───── DATA RECORDS ─────
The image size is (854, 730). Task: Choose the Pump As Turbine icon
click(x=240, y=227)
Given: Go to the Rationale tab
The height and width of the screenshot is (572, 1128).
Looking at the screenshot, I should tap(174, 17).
─────
The records above must be retyped in full. Keep each one exactly as it is.

The image size is (854, 730). Task: Choose the Pump As Turbine icon
click(x=240, y=227)
Given: Go to the Rationale tab
The height and width of the screenshot is (572, 1128).
Looking at the screenshot, I should tap(174, 17).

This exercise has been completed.